* _PROBLEM TO SOLVE_
Copy the material below line for line without changing a single character.

···

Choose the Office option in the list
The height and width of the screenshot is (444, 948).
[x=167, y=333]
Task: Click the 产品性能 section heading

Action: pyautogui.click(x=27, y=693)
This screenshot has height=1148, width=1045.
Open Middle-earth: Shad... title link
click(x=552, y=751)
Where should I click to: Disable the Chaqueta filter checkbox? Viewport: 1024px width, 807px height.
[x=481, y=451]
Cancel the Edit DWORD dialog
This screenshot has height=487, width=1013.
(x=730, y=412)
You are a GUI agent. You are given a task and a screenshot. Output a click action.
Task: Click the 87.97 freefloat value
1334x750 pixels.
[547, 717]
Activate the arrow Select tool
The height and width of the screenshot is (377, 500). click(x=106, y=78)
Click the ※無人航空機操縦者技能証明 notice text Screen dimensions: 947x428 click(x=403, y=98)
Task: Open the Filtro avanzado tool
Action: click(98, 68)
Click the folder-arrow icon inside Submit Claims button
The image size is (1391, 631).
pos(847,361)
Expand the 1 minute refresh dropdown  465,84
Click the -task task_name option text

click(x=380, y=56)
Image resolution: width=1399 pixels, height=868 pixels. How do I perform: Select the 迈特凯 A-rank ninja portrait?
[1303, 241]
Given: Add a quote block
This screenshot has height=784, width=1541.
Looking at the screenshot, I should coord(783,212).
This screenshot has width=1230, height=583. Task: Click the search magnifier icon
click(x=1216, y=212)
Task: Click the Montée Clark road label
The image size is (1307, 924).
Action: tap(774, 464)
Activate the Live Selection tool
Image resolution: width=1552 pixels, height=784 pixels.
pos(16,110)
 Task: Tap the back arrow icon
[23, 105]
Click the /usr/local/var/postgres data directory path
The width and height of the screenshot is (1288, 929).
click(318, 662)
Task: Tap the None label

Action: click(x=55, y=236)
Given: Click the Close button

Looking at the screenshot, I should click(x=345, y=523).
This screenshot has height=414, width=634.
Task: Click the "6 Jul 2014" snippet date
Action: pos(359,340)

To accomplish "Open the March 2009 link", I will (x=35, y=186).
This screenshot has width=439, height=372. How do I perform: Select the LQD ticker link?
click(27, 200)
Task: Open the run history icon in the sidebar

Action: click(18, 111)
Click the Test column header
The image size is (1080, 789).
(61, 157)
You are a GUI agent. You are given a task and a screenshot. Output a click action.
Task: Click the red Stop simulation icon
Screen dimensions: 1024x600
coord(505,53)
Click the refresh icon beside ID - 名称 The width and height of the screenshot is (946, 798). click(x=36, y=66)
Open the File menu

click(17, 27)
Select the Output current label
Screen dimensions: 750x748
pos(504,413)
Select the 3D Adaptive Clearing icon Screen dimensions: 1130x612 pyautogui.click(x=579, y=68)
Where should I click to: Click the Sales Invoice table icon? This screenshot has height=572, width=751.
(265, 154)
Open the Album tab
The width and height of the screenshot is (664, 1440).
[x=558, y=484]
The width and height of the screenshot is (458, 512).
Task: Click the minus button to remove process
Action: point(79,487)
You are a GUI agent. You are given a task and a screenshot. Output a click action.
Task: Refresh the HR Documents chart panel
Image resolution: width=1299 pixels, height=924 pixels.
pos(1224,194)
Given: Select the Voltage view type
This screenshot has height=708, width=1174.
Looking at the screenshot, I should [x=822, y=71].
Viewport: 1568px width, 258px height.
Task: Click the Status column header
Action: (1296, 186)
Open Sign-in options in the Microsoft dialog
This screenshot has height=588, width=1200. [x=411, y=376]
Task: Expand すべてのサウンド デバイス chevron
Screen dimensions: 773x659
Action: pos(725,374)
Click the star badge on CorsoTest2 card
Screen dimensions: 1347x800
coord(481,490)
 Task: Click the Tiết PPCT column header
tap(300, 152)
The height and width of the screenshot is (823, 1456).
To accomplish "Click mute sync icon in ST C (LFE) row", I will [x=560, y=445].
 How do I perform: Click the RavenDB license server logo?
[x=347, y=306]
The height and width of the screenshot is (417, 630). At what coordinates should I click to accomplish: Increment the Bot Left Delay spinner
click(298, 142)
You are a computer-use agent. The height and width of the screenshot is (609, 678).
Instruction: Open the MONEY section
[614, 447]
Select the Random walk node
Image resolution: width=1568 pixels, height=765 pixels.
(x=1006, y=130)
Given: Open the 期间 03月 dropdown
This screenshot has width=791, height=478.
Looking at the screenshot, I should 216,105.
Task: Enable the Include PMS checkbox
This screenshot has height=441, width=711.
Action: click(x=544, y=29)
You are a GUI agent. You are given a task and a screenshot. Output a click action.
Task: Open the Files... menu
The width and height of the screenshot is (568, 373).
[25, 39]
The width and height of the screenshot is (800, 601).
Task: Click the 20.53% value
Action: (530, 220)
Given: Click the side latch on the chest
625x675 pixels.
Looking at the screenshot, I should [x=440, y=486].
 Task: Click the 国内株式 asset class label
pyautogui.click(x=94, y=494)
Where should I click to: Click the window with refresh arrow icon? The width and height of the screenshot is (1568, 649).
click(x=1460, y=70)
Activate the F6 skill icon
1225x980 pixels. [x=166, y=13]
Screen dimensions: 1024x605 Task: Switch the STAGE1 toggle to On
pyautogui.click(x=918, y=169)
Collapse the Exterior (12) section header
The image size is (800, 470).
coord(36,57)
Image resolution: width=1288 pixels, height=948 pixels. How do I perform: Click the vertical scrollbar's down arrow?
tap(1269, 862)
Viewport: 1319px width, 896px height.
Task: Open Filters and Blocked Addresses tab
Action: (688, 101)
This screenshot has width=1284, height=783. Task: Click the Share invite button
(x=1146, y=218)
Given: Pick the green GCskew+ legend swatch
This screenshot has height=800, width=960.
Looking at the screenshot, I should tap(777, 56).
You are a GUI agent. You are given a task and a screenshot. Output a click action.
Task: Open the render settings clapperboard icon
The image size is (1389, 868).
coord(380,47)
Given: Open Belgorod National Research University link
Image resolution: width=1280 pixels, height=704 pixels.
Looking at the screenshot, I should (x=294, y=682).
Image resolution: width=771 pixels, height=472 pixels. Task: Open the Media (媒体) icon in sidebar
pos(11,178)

···

* _EXPECTED ANSWER_
Choose the Office option in the list
The height and width of the screenshot is (444, 948).
[x=167, y=333]
Task: Click the 产品性能 section heading

Action: pyautogui.click(x=27, y=693)
This screenshot has height=1148, width=1045.
Open Middle-earth: Shad... title link
click(x=552, y=751)
Where should I click to: Disable the Chaqueta filter checkbox? Viewport: 1024px width, 807px height.
[x=481, y=451]
Cancel the Edit DWORD dialog
This screenshot has height=487, width=1013.
(x=730, y=412)
You are a GUI agent. You are given a task and a screenshot. Output a click action.
Task: Click the 87.97 freefloat value
1334x750 pixels.
[547, 717]
Activate the arrow Select tool
The height and width of the screenshot is (377, 500). click(x=106, y=78)
Click the ※無人航空機操縦者技能証明 notice text Screen dimensions: 947x428 click(x=403, y=98)
Task: Open the Filtro avanzado tool
Action: click(98, 68)
Click the folder-arrow icon inside Submit Claims button
The image size is (1391, 631).
pos(847,361)
Expand the 1 minute refresh dropdown  465,84
Click the -task task_name option text

click(x=380, y=56)
Image resolution: width=1399 pixels, height=868 pixels. How do I perform: Select the 迈特凯 A-rank ninja portrait?
[1303, 241]
Given: Add a quote block
This screenshot has height=784, width=1541.
Looking at the screenshot, I should coord(783,212).
This screenshot has width=1230, height=583. Task: Click the search magnifier icon
click(x=1216, y=212)
Task: Click the Montée Clark road label
The image size is (1307, 924).
Action: tap(774, 464)
Activate the Live Selection tool
Image resolution: width=1552 pixels, height=784 pixels.
pos(16,110)
 Task: Tap the back arrow icon
[23, 105]
Click the /usr/local/var/postgres data directory path
The width and height of the screenshot is (1288, 929).
click(318, 662)
Task: Tap the None label

Action: click(x=55, y=236)
Given: Click the Close button

Looking at the screenshot, I should click(x=345, y=523).
This screenshot has height=414, width=634.
Task: Click the "6 Jul 2014" snippet date
Action: pos(359,340)

To accomplish "Open the March 2009 link", I will (x=35, y=186).
This screenshot has width=439, height=372. How do I perform: Select the LQD ticker link?
click(27, 200)
Task: Open the run history icon in the sidebar

Action: click(18, 111)
Click the Test column header
The image size is (1080, 789).
(61, 157)
You are a GUI agent. You are given a task and a screenshot. Output a click action.
Task: Click the red Stop simulation icon
Screen dimensions: 1024x600
coord(505,53)
Click the refresh icon beside ID - 名称 The width and height of the screenshot is (946, 798). click(x=36, y=66)
Open the File menu

click(17, 27)
Select the Output current label
Screen dimensions: 750x748
pos(504,413)
Select the 3D Adaptive Clearing icon Screen dimensions: 1130x612 pyautogui.click(x=579, y=68)
Where should I click to: Click the Sales Invoice table icon? This screenshot has height=572, width=751.
(265, 154)
Open the Album tab
The width and height of the screenshot is (664, 1440).
[x=558, y=484]
The width and height of the screenshot is (458, 512).
Task: Click the minus button to remove process
Action: point(79,487)
You are a GUI agent. You are given a task and a screenshot. Output a click action.
Task: Refresh the HR Documents chart panel
Image resolution: width=1299 pixels, height=924 pixels.
pos(1224,194)
Given: Select the Voltage view type
This screenshot has height=708, width=1174.
Looking at the screenshot, I should [x=822, y=71].
Viewport: 1568px width, 258px height.
Task: Click the Status column header
Action: (1296, 186)
Open Sign-in options in the Microsoft dialog
This screenshot has height=588, width=1200. [x=411, y=376]
Task: Expand すべてのサウンド デバイス chevron
Screen dimensions: 773x659
Action: pos(725,374)
Click the star badge on CorsoTest2 card
Screen dimensions: 1347x800
coord(481,490)
 Task: Click the Tiết PPCT column header
tap(300, 152)
The height and width of the screenshot is (823, 1456).
To accomplish "Click mute sync icon in ST C (LFE) row", I will [x=560, y=445].
 How do I perform: Click the RavenDB license server logo?
[x=347, y=306]
The height and width of the screenshot is (417, 630). At what coordinates should I click to accomplish: Increment the Bot Left Delay spinner
click(298, 142)
You are a computer-use agent. The height and width of the screenshot is (609, 678).
Instruction: Open the MONEY section
[614, 447]
Select the Random walk node
Image resolution: width=1568 pixels, height=765 pixels.
(x=1006, y=130)
Given: Open the 期间 03月 dropdown
This screenshot has width=791, height=478.
Looking at the screenshot, I should 216,105.
Task: Enable the Include PMS checkbox
This screenshot has height=441, width=711.
Action: click(x=544, y=29)
You are a GUI agent. You are given a task and a screenshot. Output a click action.
Task: Open the Files... menu
The width and height of the screenshot is (568, 373).
[25, 39]
The width and height of the screenshot is (800, 601).
Task: Click the 20.53% value
Action: (530, 220)
Given: Click the side latch on the chest
625x675 pixels.
Looking at the screenshot, I should [x=440, y=486].
 Task: Click the 国内株式 asset class label
pyautogui.click(x=94, y=494)
Where should I click to: Click the window with refresh arrow icon? The width and height of the screenshot is (1568, 649).
click(x=1460, y=70)
Activate the F6 skill icon
1225x980 pixels. [x=166, y=13]
Screen dimensions: 1024x605 Task: Switch the STAGE1 toggle to On
pyautogui.click(x=918, y=169)
Collapse the Exterior (12) section header
The image size is (800, 470).
coord(36,57)
Image resolution: width=1288 pixels, height=948 pixels. How do I perform: Click the vertical scrollbar's down arrow?
tap(1269, 862)
Viewport: 1319px width, 896px height.
Task: Open Filters and Blocked Addresses tab
Action: (688, 101)
This screenshot has width=1284, height=783. Task: Click the Share invite button
(x=1146, y=218)
Given: Pick the green GCskew+ legend swatch
This screenshot has height=800, width=960.
Looking at the screenshot, I should tap(777, 56).
You are a GUI agent. You are given a task and a screenshot. Output a click action.
Task: Open the render settings clapperboard icon
The image size is (1389, 868).
coord(380,47)
Given: Open Belgorod National Research University link
Image resolution: width=1280 pixels, height=704 pixels.
Looking at the screenshot, I should (x=294, y=682).
Image resolution: width=771 pixels, height=472 pixels. Task: Open the Media (媒体) icon in sidebar
pos(11,178)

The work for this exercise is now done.